Fixing boot-time hiccups in your display

From: jonsmirl-Re5JQEeQqe8AvxtiuMwx3w@public.gmane.org <hidden>
Date: 2014-10-05 17:09:52
Also in: linux-arm-kernel, linux-fbdev

I edited the subject line to something more appropriate. This impacts
a lot of platforms and we should be getting more replies from people
on the ARM kernel list. This is likely something that deserves a
Kernel Summit discussion.

To summarize the problem....

The BIOS (uboot, etc) may have set various devices up into a working
state before handing off to the kernel.  The most obvious example of
this is the boot display.

So how do we transition onto the kernel provided device specific
drivers without interrupting these functioning devices?

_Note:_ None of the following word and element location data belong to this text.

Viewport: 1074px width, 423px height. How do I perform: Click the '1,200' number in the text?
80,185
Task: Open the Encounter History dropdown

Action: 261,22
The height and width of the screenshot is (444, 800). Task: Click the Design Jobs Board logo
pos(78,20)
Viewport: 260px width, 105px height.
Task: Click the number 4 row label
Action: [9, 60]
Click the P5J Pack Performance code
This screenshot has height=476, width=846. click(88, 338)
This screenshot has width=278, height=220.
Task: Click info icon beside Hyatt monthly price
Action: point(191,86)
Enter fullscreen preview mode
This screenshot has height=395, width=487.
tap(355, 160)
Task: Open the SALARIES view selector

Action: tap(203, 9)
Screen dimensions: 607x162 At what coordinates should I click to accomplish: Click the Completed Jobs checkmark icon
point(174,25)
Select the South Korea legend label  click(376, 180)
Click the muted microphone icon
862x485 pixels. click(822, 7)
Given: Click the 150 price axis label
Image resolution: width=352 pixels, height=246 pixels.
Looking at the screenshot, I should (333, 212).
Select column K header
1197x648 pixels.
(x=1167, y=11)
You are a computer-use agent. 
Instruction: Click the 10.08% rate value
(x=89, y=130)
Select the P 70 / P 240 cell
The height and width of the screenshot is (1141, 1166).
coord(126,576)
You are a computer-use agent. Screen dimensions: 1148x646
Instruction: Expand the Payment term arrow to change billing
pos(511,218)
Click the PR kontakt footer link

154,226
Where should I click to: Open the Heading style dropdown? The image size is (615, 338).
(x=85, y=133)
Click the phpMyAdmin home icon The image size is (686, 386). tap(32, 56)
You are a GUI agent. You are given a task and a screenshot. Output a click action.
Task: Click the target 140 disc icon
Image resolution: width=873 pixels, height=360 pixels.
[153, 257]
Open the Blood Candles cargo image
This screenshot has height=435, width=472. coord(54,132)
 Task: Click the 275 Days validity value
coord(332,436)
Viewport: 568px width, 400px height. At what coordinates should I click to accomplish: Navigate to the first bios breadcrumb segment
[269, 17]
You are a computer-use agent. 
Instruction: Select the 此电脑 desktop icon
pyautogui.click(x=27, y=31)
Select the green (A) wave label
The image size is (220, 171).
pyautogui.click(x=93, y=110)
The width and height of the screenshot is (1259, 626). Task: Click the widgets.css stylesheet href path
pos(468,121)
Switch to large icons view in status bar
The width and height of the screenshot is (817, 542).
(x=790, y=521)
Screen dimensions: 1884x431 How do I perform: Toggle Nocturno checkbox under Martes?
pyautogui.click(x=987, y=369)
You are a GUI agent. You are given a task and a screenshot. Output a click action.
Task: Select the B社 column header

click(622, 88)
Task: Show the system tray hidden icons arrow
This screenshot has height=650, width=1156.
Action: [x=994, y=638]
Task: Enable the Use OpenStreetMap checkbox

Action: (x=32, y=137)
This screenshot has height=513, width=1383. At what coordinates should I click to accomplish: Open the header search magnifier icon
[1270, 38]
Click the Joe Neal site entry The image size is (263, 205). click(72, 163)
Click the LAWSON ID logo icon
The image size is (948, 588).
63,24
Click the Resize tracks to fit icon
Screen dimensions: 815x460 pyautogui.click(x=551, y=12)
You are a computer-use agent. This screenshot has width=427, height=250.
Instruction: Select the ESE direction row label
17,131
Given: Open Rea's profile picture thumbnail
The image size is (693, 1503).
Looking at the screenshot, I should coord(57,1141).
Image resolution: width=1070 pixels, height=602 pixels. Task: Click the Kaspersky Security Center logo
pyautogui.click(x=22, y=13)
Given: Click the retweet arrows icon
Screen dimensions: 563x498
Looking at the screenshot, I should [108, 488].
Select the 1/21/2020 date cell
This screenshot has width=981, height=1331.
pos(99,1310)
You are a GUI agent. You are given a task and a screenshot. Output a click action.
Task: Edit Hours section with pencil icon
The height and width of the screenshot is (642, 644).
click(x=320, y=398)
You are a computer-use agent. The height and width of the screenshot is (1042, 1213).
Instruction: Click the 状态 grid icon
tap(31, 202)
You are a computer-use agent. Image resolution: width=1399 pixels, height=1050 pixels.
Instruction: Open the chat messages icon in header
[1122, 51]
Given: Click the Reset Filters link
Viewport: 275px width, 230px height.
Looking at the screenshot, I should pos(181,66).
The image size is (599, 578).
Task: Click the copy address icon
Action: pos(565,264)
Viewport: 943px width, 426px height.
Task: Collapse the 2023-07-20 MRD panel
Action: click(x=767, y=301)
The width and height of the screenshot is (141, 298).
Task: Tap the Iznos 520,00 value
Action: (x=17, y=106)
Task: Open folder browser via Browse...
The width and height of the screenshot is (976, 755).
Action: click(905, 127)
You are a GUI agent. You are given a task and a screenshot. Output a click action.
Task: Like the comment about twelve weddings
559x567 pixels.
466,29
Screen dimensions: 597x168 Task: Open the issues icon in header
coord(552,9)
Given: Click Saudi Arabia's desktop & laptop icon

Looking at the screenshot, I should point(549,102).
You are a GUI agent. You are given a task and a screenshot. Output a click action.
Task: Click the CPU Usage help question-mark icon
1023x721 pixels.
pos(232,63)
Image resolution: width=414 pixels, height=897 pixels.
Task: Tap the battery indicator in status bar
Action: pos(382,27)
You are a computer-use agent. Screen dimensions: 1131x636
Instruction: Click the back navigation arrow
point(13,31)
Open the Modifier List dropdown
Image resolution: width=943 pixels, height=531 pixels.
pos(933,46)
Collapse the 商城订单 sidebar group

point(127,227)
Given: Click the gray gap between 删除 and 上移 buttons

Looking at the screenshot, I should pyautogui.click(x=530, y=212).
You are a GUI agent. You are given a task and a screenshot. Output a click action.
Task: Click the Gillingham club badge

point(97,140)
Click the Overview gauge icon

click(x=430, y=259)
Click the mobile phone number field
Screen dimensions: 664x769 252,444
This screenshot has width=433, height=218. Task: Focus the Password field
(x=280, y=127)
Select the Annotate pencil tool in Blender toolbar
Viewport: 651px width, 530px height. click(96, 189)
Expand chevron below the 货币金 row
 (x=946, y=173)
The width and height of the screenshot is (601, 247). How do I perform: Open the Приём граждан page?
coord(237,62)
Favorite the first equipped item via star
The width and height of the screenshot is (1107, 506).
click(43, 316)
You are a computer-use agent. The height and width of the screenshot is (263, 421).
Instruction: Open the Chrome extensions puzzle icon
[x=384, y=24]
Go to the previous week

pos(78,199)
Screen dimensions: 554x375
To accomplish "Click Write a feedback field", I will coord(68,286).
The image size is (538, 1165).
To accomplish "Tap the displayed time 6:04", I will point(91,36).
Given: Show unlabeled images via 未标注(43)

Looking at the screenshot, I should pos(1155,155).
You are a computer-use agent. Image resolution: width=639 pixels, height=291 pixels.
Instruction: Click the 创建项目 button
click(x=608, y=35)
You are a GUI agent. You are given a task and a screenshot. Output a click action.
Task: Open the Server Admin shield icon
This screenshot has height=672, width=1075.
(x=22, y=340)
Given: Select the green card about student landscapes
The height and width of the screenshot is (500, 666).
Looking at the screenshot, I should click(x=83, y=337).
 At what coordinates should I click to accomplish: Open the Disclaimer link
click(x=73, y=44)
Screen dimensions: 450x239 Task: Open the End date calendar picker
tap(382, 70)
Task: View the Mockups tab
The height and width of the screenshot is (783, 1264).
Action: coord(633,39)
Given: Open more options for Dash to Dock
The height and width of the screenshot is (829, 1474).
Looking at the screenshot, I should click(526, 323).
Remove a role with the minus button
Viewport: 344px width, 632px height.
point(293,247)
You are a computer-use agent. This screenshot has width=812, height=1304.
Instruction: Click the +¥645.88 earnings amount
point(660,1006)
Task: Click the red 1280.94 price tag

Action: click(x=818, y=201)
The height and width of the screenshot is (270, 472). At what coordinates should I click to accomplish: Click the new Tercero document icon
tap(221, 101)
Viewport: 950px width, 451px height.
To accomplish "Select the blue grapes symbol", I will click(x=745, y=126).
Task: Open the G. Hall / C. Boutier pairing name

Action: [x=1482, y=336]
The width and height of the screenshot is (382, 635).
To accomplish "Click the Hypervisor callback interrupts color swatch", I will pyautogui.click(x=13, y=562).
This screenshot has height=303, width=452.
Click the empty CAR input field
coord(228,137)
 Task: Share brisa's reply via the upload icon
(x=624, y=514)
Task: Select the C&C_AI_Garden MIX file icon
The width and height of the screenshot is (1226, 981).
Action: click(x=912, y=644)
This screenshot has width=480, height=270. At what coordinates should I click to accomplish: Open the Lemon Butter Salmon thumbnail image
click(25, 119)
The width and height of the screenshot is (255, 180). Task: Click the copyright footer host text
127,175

This used to be simple, just build everything into the kernel. But
then along came multi-architecture kernels where most drivers are not
built in. Those kernels clean up everything (ie turn off unused
clocks, regulators, etc) right before user space starts. That's done
as a power saving measure.

Unfortunately that code turns off the clocks and regulators providing
the display on your screen. Which then promptly gets turned back on a
half second later when the boot scripts load the display driver. Let's
all hope the boot doesn't fail while the display is turned off.

Below is part of the discussion on how to fix this, but so far no
really good solution has been discovered.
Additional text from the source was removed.